Care providers are being told to contact the Competition and Markets Authority (CMA) if they have concerns about suppliers charging excessive amounts for personal protective equipment (PPE) and other vital resources.
The CMA has launched a COVID-19 taskforce to bring businesses that are “exploiting the situation and behaving irresponsibly” to account.
Care providers can write to the CMA by clicking here.
There has been numerous reports of suppliers charging excessive prices for facemasks, gloves and hand sanitizer in recent weeks, as the coronavirus pandemic continues.
Swindon-based home care provider First City Nursing and Care has started to create its own plastic face shields using a 3D printer after government supplies dwindled and its usual suppliers put their prices up.
“Over the last few weeks we’ve seen prices rocket up, with alcohol gel rising by 12 times and a similar increase for face masks. We felt as though we were being forced to the black market to obtain this critical equipment as new suppliers appeared on the market, but we were dubious over the quality and safety of the products,” said managing director Stephen Trowbridge.
Another care professional tweeted yesterday that Allegro Promotional Products, based in Leeds, had hiked the price of its facemasks up from 0.15p a unit to £1.11.
“Sourced a supply of facemasks from a reputable supplier at 0.15p/unit yesterday. This morning, I received this- £1.11/unit. Appalling behaviour to take advantage of this situation,” he said.
As the public health emergency worsens and its impact on the economy becomes more serious, the CMA said its taskforce will scrutinise market developments to identify harmful sales and pricing practices as they emerge; warn firms suspected of exploiting these exceptional circumstances – and people’s vulnerability – through unjustifiable prices or misleading claims; and take enforcement action if there is evidence that firms may have breached competition or consumer protection law and they fail to respond to warnings.

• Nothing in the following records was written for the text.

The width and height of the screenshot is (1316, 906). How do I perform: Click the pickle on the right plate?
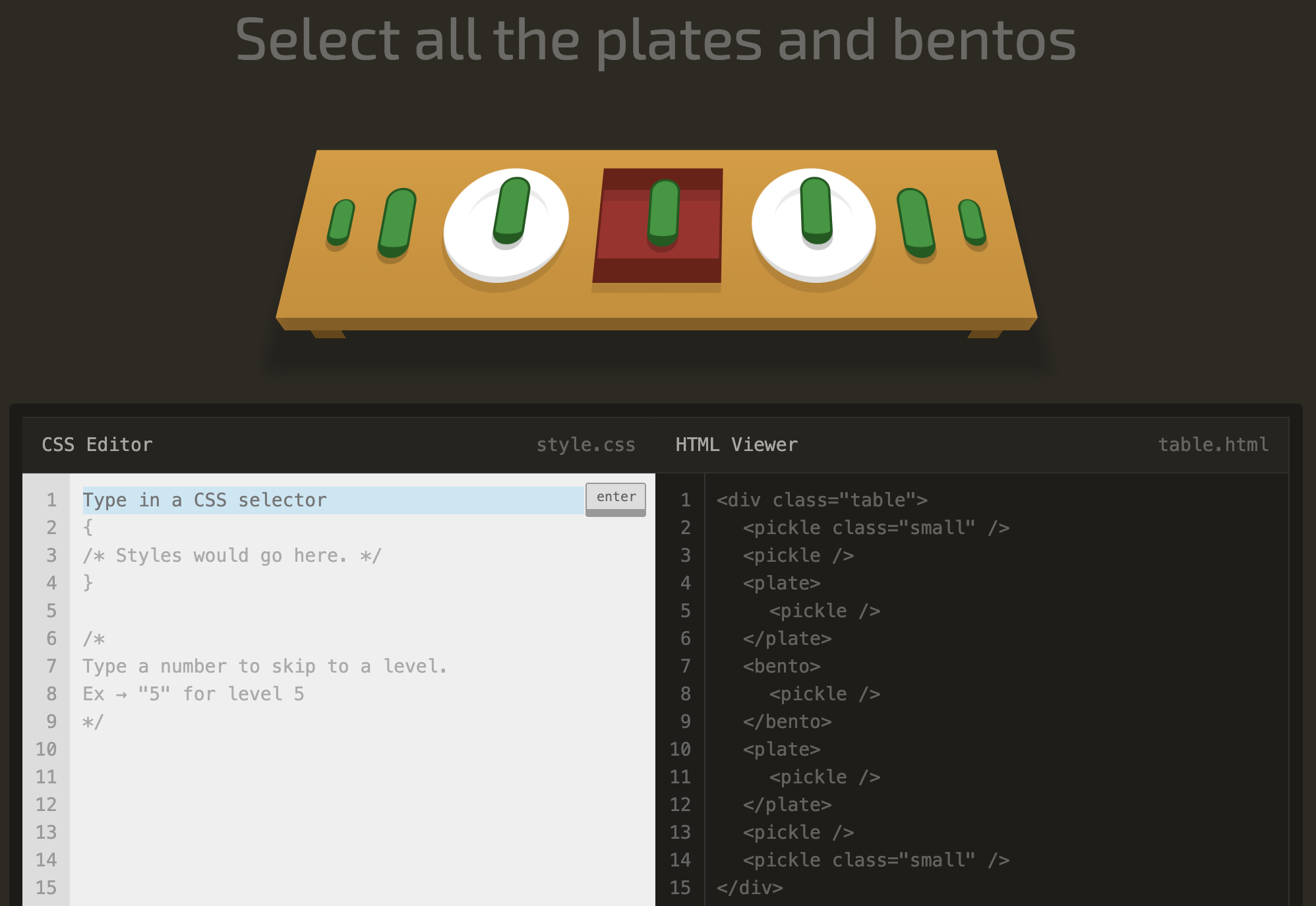click(816, 209)
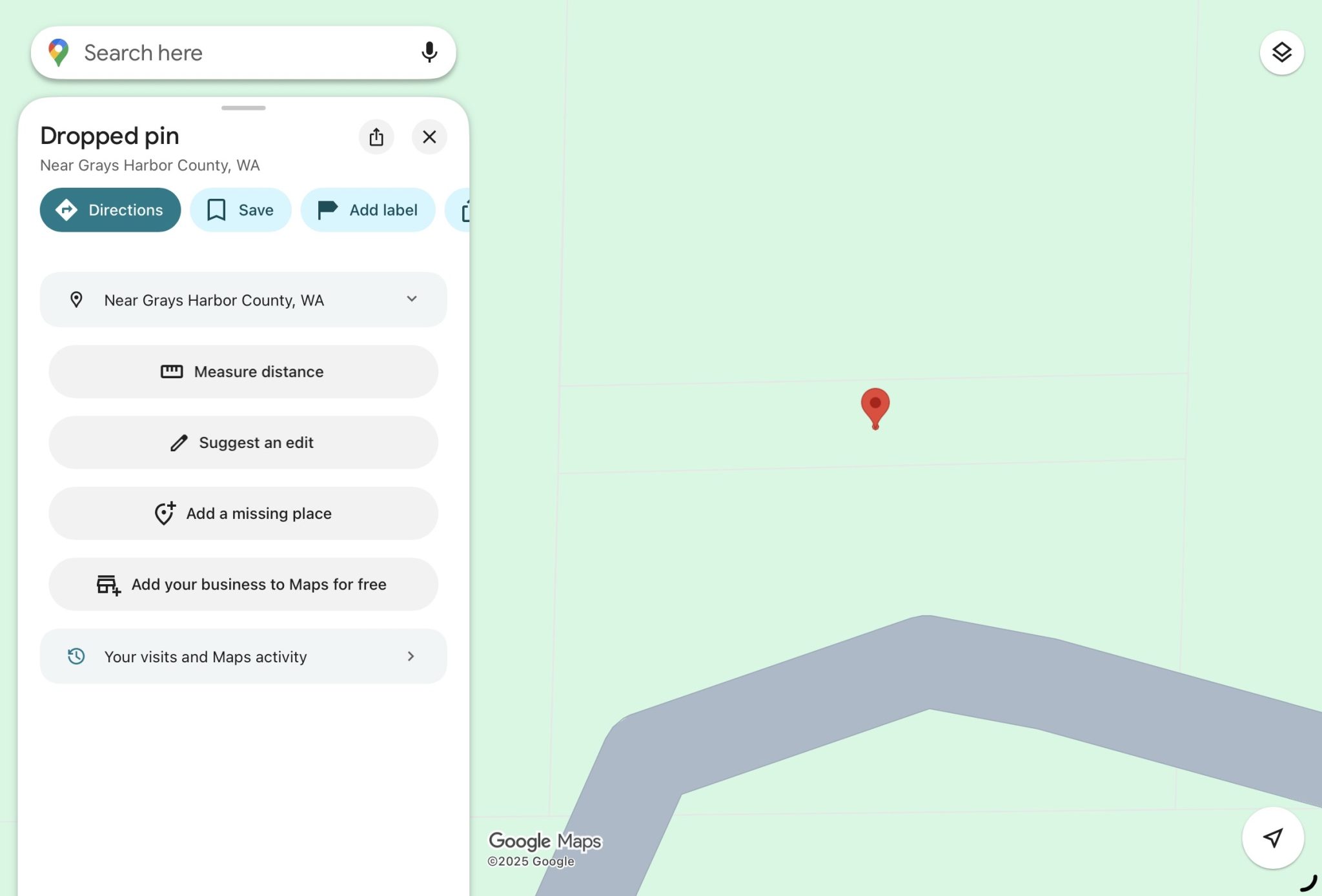The height and width of the screenshot is (896, 1322).
Task: Click the Google Maps logo in search bar
Action: tap(59, 52)
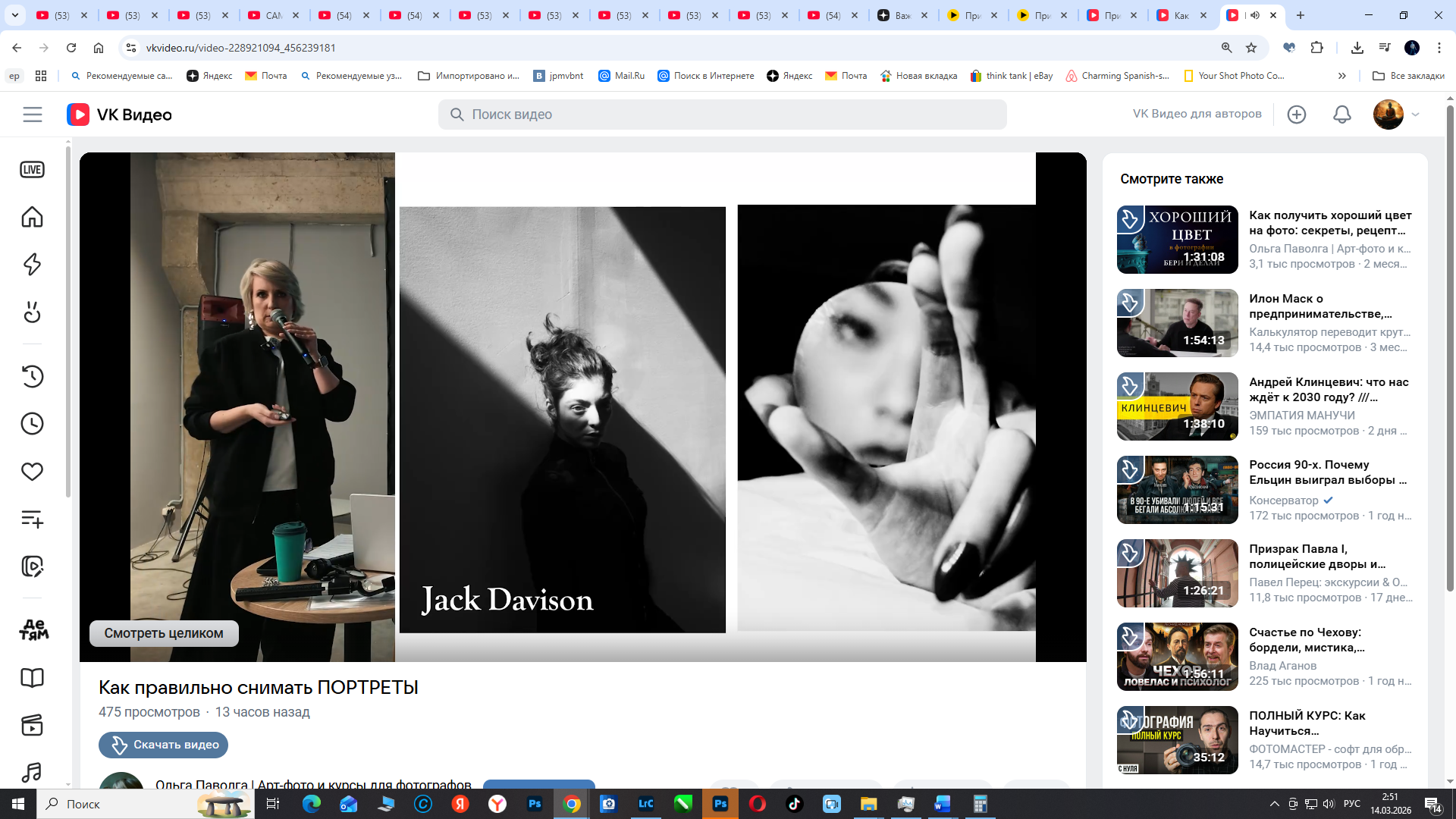Expand the profile avatar dropdown arrow
The width and height of the screenshot is (1456, 819).
tap(1415, 115)
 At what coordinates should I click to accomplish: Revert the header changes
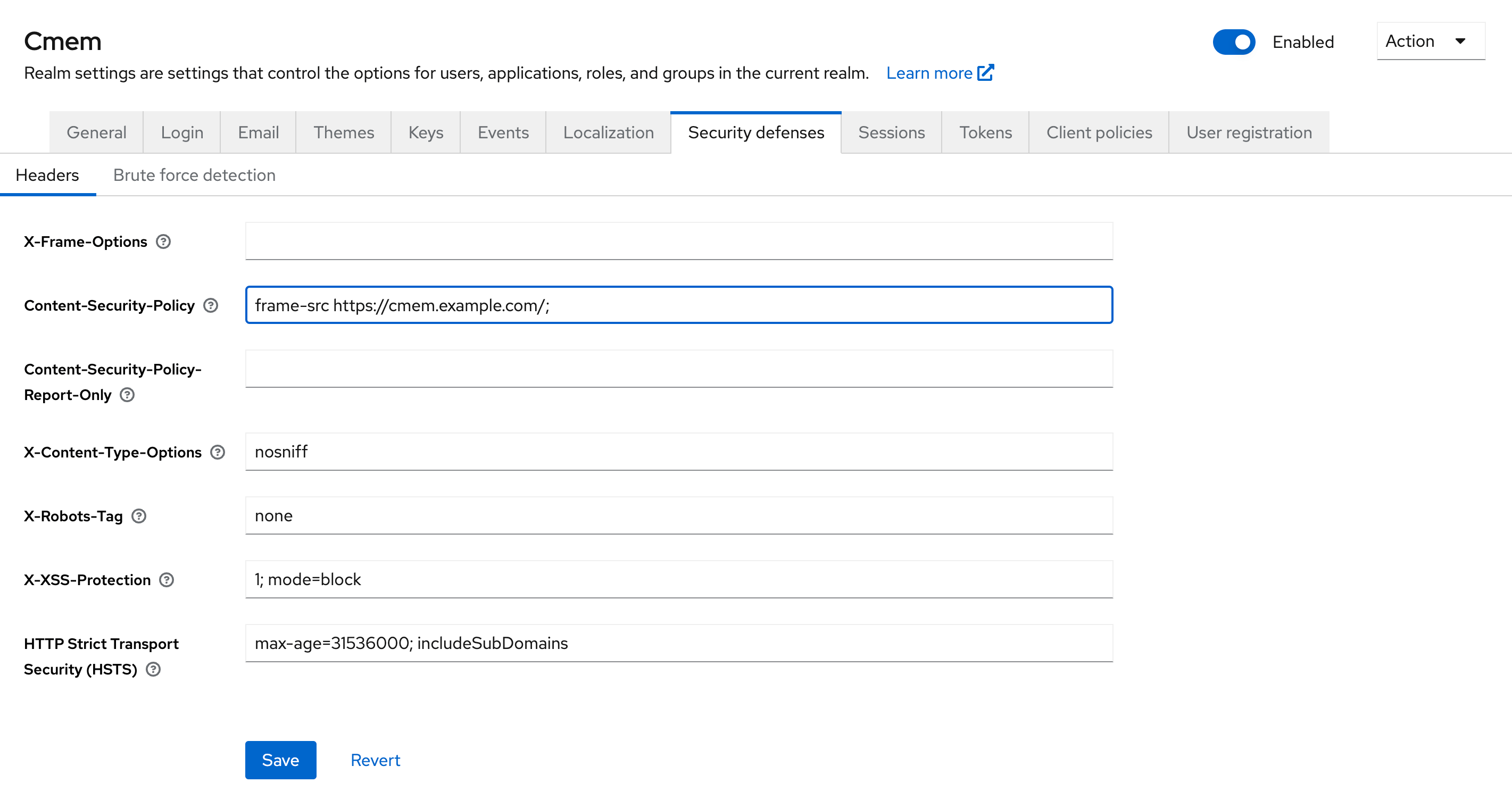(x=375, y=760)
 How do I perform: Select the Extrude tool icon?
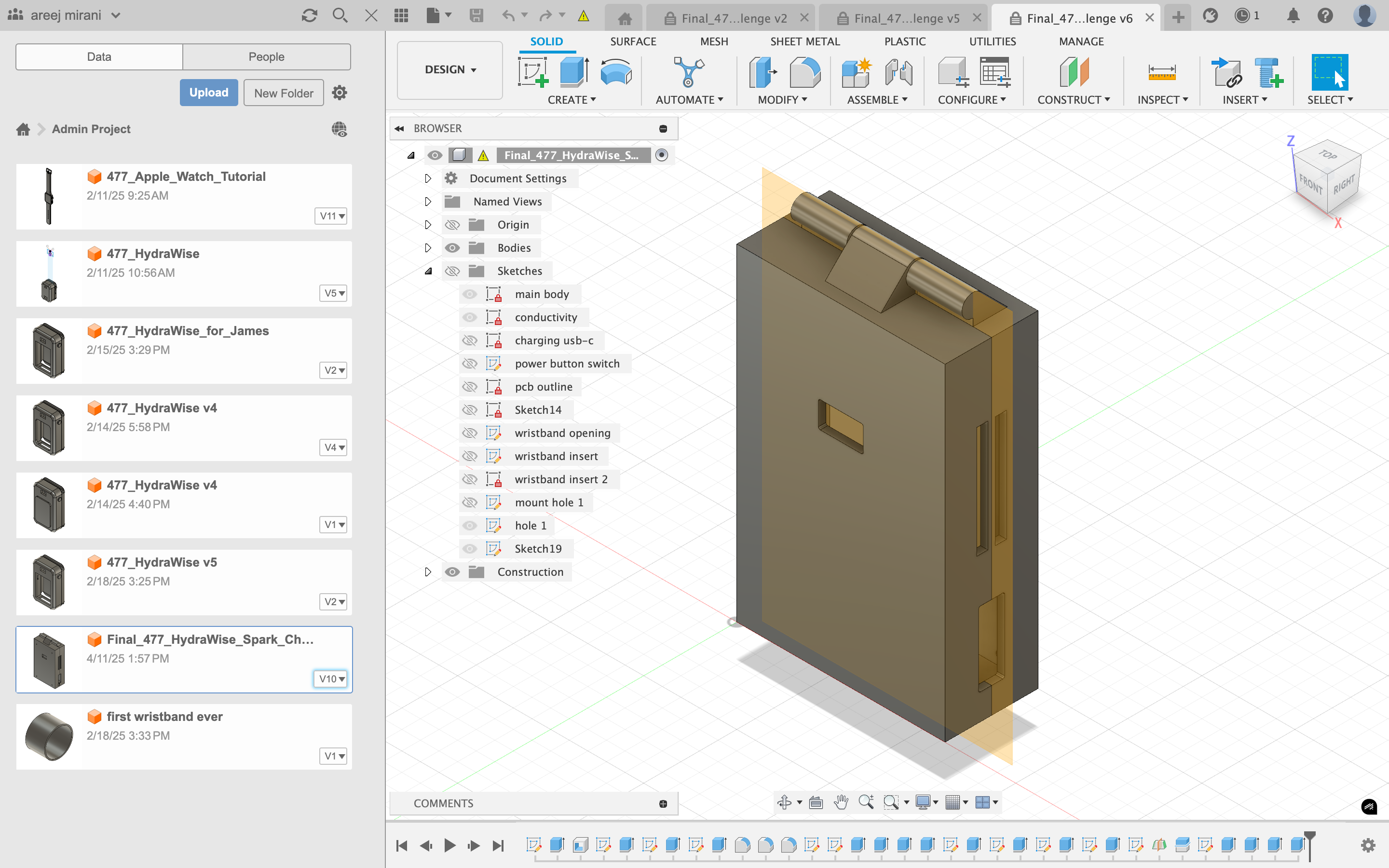[x=573, y=73]
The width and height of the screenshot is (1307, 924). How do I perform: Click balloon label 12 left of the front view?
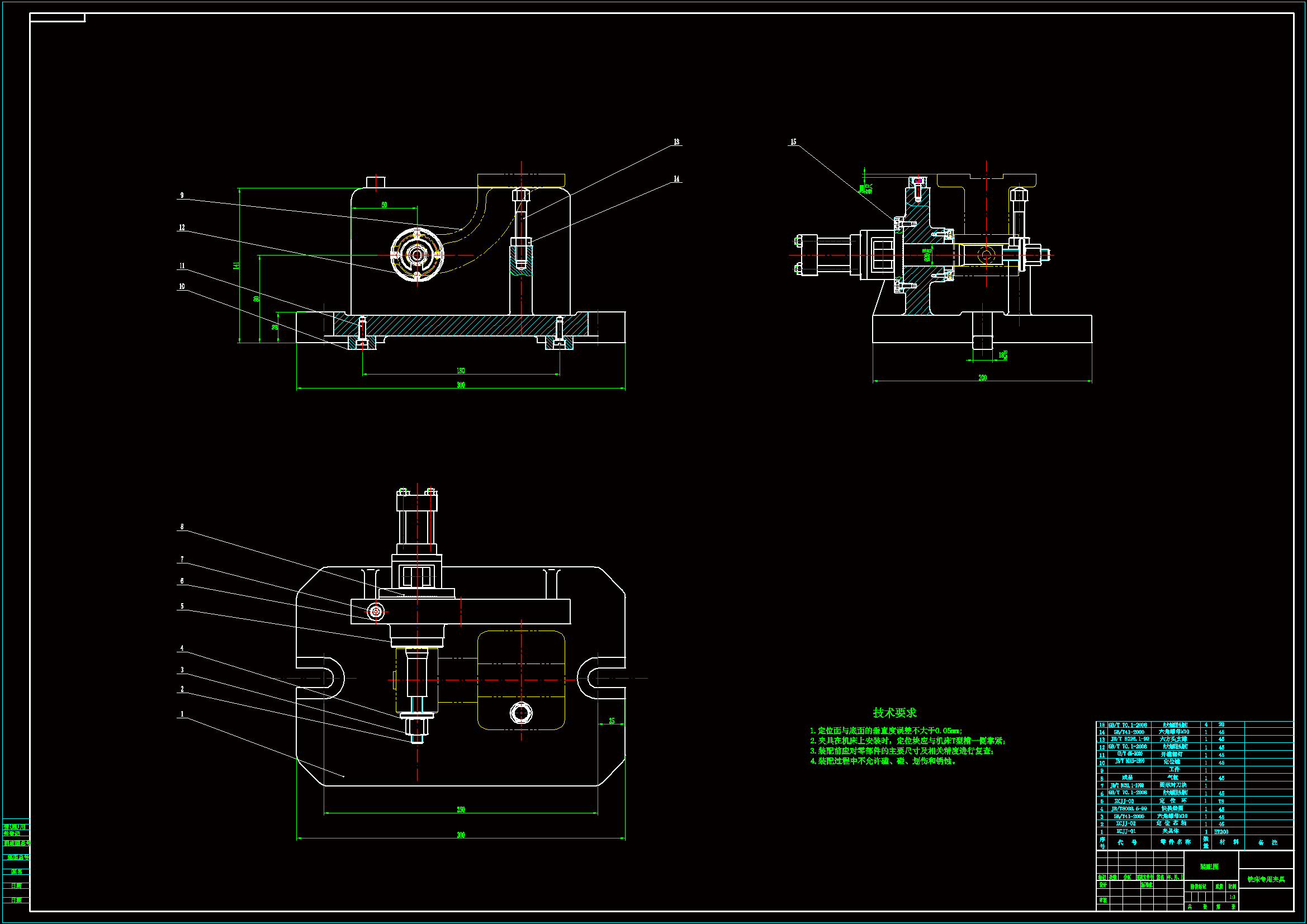click(182, 227)
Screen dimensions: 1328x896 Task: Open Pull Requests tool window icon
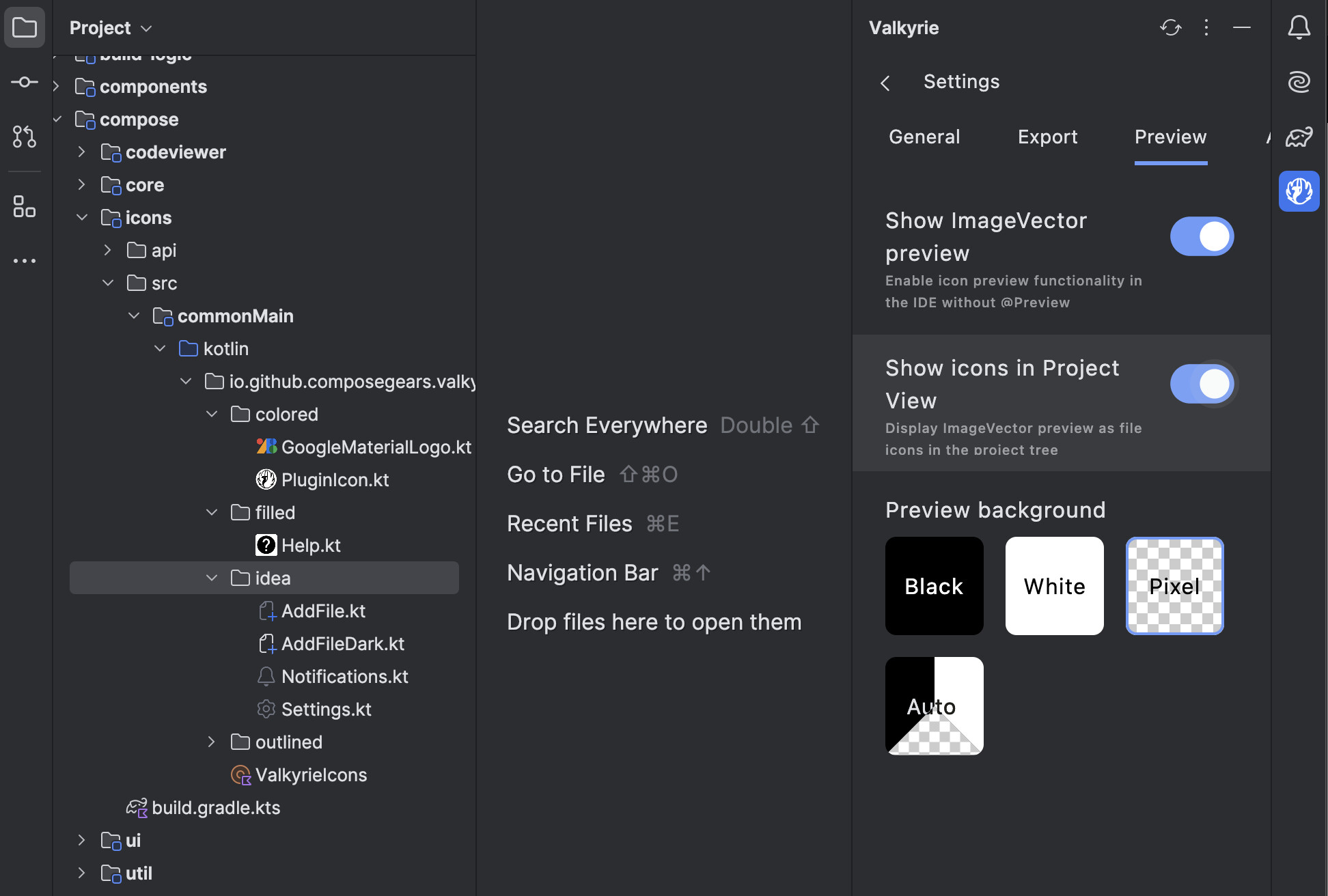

The taskforce will also equip the CMA to advise the Government on emergency legislation if there are negative impacts for people which cannot be addressed through existing powers; and enable it to advise the government on how to ensure competition law does not stand in the way of legitimate measures that protect public health and support the supply of essential goods and services.
CMA chief executive Andrea Coscelli said: “This is obviously a time when we all have to behave responsibly to protect our fellow citizens, and particularly those who are most vulnerable. We urge retailers to behave responsibly in the exceptional circumstances of the COVID-19 outbreak.
“But if they do not, our taskforce is monitoring market developments to enable us to intervene as quickly as possible. We have a range of options at our disposal, from warnings to enforcement action to seeking emergency powers. We hope that such action will not be necessary, but we will do whatever is required to stop a small minority of businesses that may seek to exploit the present situation.”